I also have a US patent, my PhD thesis, and a science-magazine article.
My work has been cited more than 140 times, in journals like Sensors and IEEE Access.
9 peer-reviewed publications (6 journals + 3 conferences), plus 1 US patent, 1 PhD thesis, and 1 science-magazine article — cited 140+ times.
Published in: Sensors, IEEE Access, IEEE Transactions on Instrumentation and Measurement, Computerized Medical Imaging and Graphics, Virtual Reality, IEEE ICECS, IPTA, and Photonics North.
Journal Conference Other (patent, thesis, magazine)
- 2025 Fall Detection by Bimodal Sensing with Late Fusion. IEEE Int. Conf. on Electronics, Circuits and Systems (ICECS).
- 2025 Fall Detection by Deep Learning-Based Bimodal Movement and Pose Sensing with Late Fusion. Sensors 25(19), 6035. cited by 6
- 2022 Methods and systems for assessing severity of respiratory distress of a patient. US Patent App. 17/763,319. cited by 1
- 2020 Advancements in methods and camera-based sensors for the quantification of respiration. Sensors 20(24), 7252. cited by 38
- 2020 Quantitative assessment of spontaneous breathing in children: evaluation of a depth camera system. IEEE Trans. on Instrumentation and Measurement 69(7), 4955-4967. cited by 26
- 2019 Visualizing and quantifying thoraco-abdominal asynchrony in children from motion point clouds: A pilot study. IEEE Access 7, 163341-163357. cited by 11
- 2019 Quantification de la respiration en unité de soins intensifs pédiatrique à partir de séquences d'images et de vidéo. PhD thesis, École de technologie supérieure (ÉTS).
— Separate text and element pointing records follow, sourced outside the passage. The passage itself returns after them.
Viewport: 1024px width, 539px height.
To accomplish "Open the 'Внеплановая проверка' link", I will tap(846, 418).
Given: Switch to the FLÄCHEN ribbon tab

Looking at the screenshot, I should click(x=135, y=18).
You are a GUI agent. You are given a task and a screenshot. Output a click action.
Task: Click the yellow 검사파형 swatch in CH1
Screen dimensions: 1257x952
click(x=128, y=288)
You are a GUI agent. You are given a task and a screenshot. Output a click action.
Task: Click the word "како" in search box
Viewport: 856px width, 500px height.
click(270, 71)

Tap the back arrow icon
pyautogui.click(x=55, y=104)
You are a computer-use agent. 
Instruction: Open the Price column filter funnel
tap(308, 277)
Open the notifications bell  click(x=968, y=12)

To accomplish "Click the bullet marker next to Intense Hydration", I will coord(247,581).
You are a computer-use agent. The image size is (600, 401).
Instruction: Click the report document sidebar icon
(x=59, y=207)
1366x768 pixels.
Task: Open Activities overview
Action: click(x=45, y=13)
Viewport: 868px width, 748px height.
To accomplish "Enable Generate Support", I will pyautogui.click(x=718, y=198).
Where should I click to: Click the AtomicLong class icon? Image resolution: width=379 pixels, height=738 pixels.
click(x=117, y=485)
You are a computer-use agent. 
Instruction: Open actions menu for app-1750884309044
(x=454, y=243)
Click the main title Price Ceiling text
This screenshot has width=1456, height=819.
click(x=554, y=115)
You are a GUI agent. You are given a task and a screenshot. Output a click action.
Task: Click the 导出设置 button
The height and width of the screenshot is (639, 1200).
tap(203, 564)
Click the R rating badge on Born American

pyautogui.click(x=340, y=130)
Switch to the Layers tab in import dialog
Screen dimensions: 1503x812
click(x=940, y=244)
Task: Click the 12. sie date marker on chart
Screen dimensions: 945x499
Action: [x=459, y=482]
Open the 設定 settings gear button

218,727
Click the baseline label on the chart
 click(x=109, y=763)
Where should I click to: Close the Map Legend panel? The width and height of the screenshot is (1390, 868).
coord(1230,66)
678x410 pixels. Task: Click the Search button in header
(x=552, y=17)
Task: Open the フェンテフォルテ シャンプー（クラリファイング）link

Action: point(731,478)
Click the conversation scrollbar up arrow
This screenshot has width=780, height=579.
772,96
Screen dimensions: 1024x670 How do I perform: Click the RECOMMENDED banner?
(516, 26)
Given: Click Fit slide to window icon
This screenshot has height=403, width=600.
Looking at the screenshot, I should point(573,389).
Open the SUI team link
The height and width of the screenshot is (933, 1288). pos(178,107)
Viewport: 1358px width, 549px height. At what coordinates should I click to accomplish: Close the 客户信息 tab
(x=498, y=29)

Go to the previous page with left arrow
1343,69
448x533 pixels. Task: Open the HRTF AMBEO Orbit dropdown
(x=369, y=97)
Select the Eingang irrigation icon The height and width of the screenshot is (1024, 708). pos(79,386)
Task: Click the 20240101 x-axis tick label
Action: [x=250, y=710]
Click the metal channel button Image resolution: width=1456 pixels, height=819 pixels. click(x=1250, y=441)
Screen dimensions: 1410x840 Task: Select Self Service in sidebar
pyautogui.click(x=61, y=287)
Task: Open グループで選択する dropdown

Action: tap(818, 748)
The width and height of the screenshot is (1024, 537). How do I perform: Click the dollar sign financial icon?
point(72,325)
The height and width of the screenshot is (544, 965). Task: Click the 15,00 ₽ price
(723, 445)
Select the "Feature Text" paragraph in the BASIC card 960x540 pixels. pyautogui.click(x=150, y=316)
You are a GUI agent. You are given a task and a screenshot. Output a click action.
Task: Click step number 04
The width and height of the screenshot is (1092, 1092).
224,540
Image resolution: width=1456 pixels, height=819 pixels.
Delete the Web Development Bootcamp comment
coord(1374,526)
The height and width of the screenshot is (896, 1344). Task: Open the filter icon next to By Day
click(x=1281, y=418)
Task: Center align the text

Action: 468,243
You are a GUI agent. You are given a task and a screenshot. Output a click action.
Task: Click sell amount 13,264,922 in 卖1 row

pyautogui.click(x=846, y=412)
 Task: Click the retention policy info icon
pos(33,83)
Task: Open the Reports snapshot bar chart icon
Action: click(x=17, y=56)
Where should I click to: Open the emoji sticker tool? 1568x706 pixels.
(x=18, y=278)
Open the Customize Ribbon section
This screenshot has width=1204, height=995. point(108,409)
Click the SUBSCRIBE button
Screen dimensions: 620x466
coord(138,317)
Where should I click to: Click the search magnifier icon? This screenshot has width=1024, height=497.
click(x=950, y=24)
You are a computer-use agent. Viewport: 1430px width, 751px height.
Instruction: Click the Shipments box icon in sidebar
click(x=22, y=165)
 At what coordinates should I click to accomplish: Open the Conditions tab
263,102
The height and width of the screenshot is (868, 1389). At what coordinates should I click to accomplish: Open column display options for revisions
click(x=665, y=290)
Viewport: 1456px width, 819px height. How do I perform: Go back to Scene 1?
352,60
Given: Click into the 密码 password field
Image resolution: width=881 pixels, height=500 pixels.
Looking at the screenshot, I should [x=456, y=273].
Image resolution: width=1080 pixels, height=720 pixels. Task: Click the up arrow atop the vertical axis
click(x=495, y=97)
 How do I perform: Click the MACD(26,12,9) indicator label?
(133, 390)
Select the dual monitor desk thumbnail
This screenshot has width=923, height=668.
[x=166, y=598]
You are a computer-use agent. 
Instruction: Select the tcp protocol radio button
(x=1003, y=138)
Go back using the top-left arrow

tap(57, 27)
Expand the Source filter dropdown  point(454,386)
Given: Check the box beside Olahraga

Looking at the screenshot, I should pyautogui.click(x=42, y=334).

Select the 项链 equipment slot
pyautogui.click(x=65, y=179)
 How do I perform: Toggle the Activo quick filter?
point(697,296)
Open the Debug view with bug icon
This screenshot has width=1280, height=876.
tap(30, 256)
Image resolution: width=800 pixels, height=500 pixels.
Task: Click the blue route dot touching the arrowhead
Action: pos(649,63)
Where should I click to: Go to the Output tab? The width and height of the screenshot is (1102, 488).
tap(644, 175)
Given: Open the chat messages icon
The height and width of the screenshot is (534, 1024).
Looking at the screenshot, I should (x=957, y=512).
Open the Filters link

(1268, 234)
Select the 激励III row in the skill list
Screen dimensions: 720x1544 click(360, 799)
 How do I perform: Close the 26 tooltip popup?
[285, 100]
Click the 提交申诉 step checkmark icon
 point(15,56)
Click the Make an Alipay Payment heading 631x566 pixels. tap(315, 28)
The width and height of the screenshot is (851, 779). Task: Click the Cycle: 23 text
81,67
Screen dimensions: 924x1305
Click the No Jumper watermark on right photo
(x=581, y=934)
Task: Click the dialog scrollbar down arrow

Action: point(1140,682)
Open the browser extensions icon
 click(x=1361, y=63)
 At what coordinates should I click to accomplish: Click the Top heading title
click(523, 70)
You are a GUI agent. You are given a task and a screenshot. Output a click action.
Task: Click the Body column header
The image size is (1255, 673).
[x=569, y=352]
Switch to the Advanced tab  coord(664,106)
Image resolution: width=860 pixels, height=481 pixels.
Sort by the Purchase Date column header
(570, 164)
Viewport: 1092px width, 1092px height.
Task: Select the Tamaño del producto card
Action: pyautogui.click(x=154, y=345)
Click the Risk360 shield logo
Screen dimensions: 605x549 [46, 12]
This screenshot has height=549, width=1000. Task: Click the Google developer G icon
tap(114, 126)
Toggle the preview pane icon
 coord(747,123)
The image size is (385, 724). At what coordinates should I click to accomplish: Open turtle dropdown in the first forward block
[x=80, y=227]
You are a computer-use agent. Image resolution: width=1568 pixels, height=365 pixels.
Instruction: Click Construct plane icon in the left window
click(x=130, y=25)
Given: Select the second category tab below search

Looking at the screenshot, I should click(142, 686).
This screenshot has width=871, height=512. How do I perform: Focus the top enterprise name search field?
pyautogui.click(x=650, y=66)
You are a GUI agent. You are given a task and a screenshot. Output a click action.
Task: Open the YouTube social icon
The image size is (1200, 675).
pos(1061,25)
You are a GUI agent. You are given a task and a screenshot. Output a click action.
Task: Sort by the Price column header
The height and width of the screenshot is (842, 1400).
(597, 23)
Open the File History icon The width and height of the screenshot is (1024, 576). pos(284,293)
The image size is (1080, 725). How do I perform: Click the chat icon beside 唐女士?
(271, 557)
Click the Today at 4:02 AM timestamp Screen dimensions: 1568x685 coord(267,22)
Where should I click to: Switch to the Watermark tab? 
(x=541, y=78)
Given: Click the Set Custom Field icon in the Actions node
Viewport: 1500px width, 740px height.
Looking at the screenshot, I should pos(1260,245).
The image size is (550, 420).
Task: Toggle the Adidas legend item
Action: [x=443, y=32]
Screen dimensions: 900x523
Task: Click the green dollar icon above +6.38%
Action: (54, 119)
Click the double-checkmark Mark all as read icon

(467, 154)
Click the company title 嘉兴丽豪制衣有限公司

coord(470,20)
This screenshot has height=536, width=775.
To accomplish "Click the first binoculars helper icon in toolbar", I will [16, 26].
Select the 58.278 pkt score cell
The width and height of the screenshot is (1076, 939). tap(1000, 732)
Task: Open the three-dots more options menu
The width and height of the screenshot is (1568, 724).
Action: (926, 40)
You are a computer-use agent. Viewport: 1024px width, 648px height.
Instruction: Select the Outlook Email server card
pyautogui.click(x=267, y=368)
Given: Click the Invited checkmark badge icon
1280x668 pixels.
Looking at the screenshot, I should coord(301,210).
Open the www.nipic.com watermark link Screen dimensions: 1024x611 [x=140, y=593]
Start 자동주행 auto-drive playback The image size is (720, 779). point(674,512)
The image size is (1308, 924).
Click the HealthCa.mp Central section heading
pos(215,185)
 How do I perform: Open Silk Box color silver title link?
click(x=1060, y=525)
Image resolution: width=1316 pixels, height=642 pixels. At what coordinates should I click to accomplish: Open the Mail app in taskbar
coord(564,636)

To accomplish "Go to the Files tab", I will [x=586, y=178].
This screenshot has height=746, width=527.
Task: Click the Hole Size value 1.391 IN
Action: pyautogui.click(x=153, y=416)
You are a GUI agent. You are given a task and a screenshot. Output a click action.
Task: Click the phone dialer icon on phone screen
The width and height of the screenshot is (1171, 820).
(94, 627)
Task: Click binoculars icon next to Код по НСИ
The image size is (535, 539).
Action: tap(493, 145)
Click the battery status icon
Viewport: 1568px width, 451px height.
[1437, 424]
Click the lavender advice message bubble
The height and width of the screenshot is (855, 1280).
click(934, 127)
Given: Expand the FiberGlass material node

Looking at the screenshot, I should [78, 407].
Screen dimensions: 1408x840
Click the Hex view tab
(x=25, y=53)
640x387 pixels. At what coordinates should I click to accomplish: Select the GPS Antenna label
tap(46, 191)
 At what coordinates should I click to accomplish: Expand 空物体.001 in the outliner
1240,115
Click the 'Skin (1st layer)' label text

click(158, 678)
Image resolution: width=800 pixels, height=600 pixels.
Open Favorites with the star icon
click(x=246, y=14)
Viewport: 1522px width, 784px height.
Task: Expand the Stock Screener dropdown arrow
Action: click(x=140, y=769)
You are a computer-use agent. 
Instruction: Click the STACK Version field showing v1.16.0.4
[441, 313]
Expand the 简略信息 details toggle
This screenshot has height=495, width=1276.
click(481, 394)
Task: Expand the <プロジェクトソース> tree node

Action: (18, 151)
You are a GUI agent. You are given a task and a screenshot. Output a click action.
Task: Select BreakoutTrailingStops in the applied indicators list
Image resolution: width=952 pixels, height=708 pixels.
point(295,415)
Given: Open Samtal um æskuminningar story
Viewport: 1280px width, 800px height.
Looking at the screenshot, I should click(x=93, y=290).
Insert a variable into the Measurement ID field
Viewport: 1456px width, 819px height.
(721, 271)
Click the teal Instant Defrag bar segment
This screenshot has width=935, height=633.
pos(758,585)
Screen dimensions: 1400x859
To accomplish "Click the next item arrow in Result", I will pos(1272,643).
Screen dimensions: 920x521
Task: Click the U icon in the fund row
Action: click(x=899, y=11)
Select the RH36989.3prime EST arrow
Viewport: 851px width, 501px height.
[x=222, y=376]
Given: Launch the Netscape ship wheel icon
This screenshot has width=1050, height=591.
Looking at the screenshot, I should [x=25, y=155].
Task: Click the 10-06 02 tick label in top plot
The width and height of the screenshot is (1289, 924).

- 2019 Saving Children through Xbox Cameras / Sauver des enfants grâce à des caméras Xbox. Substance ÉTS (science magazine).
- 2018 3D imaging system for respiratory monitoring in pediatric intensive care environment. Computerized Medical Imaging and Graphics 70, 17-28. cited by 47
- 2017 A computer vision method for respiratory monitoring in intensive care environment using RGB-D cameras. IEEE Int. Conf. on Image Processing Theory, Tools and Applications (IPTA). cited by 15
- 2017 Towards a mobile serious game environment for children self-learning. Virtual Reality. cited by 2
- 2015 Excitation of vector modes in few-mode fiber using wire-based mechanical long period fiber grating. Photonics North. cited by 8
9. My Strengths & Weaknesses
I am a fast learner, and I adapt quickly to new tools and technologies.
I am very hands-on — I like to build real, working solutions, not just theory.
And I collaborate easily with people from different fields — engineers, doctors, and students.
Sometimes I pay too much attention to small details.
I am working on it: I now focus on the big picture first, and prioritise what matters most.